● What is required
Copy word for word the lines in the records below, starting at the line with "You are a computer-use agent." and ending at the line with "The height and". Skip the pictures.

● Given data
☆ ☆ ☆ ☆

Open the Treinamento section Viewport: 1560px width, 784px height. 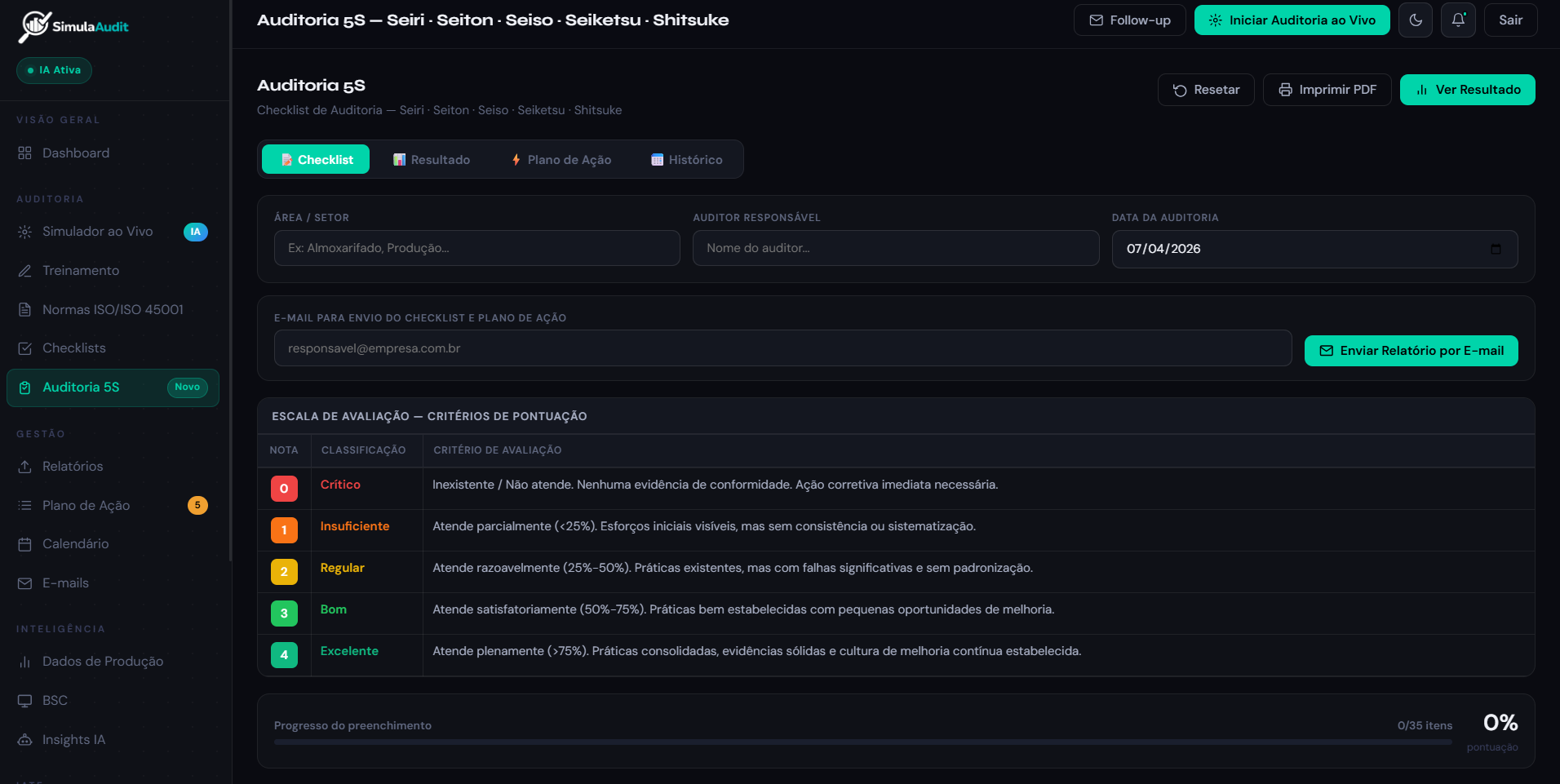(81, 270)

☆ ☆ ☆ ☆

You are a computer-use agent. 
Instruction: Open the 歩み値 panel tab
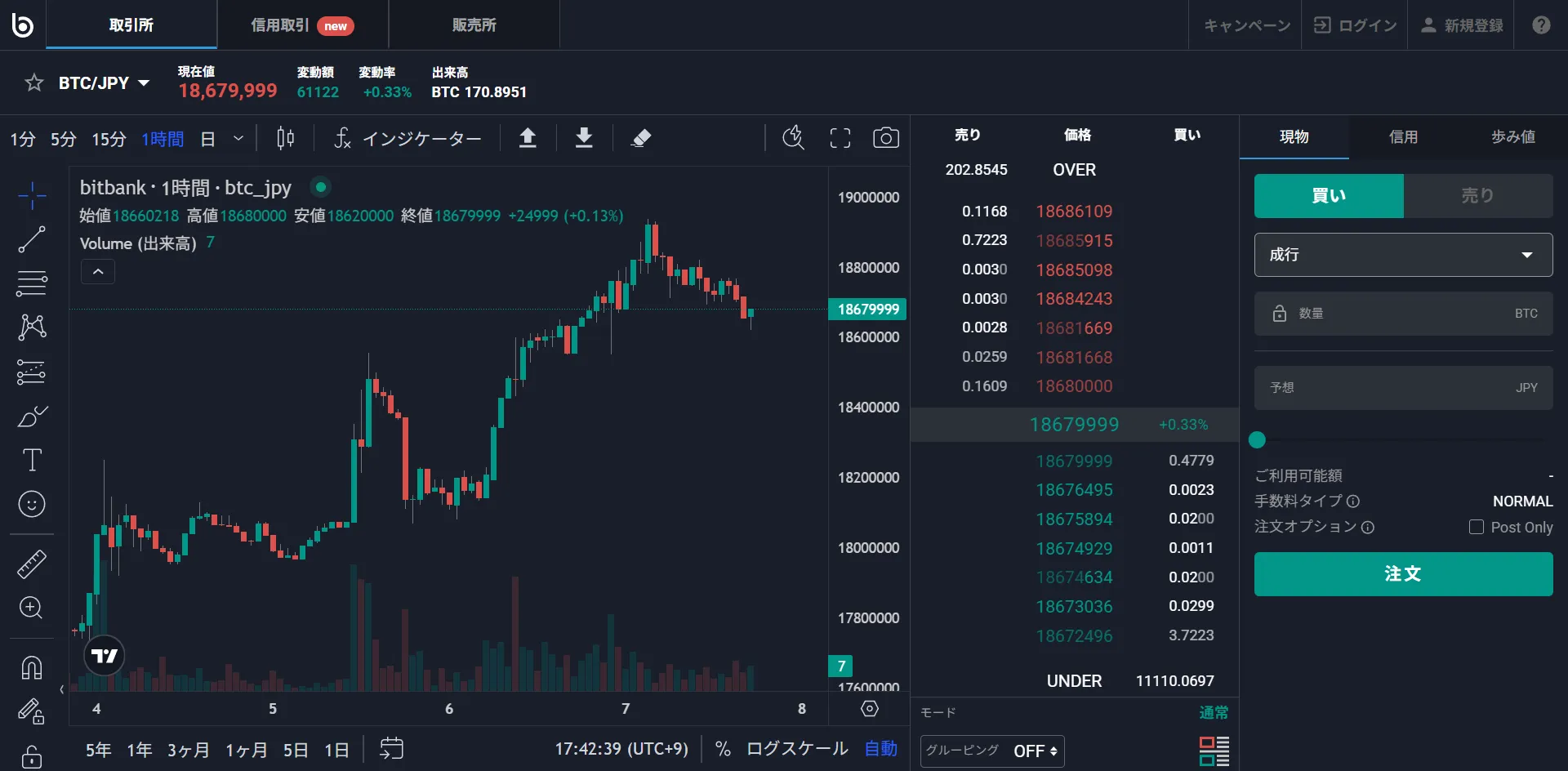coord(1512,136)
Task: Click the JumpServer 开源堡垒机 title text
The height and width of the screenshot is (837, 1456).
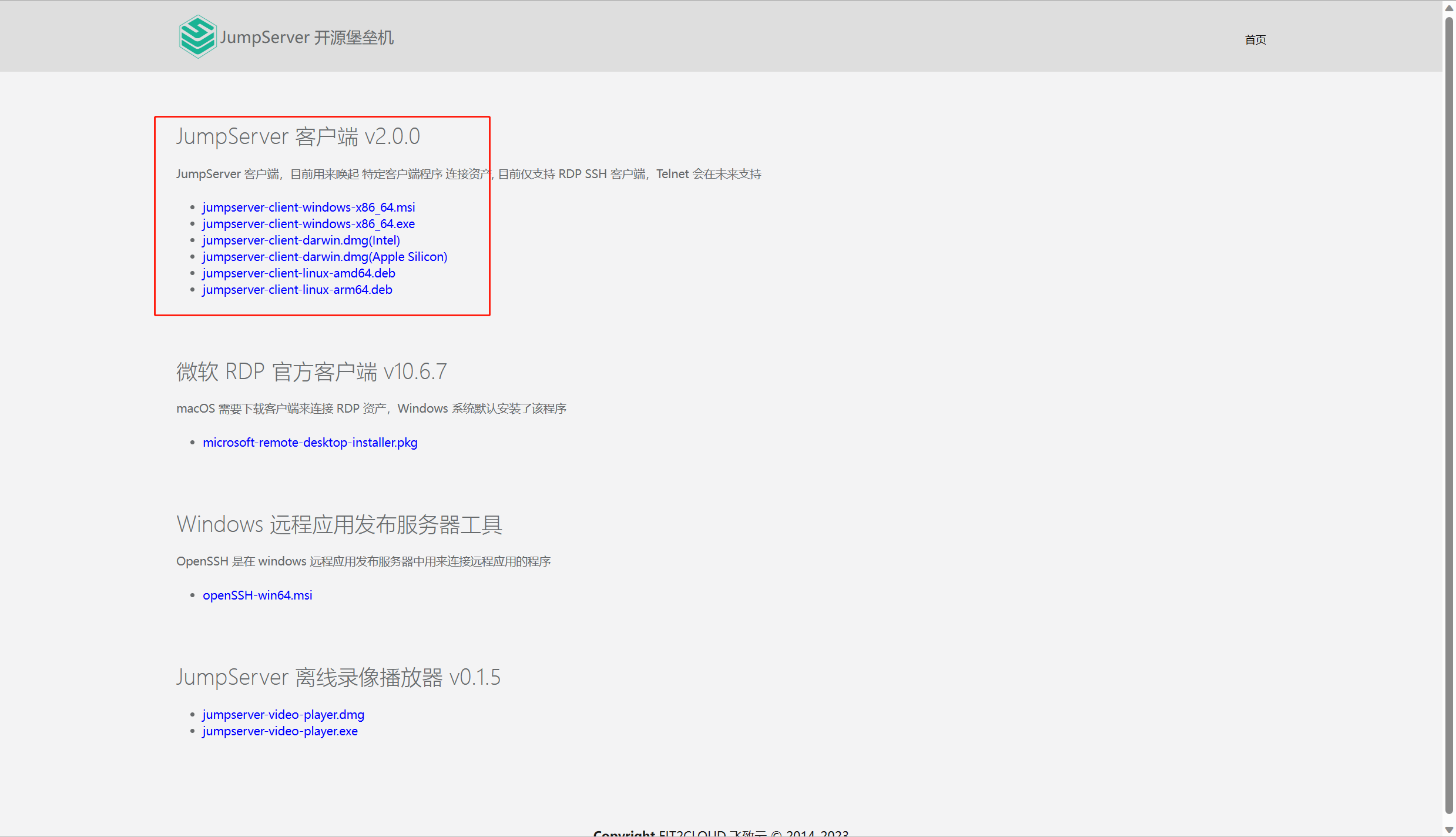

☆ ☆ ☆ ☆

● Response for this exercise
You are a computer-use agent. 
Instruction: Open the 歩み値 panel tab
coord(1512,136)
Task: Click the JumpServer 开源堡垒机 title text
The height and width of the screenshot is (837, 1456).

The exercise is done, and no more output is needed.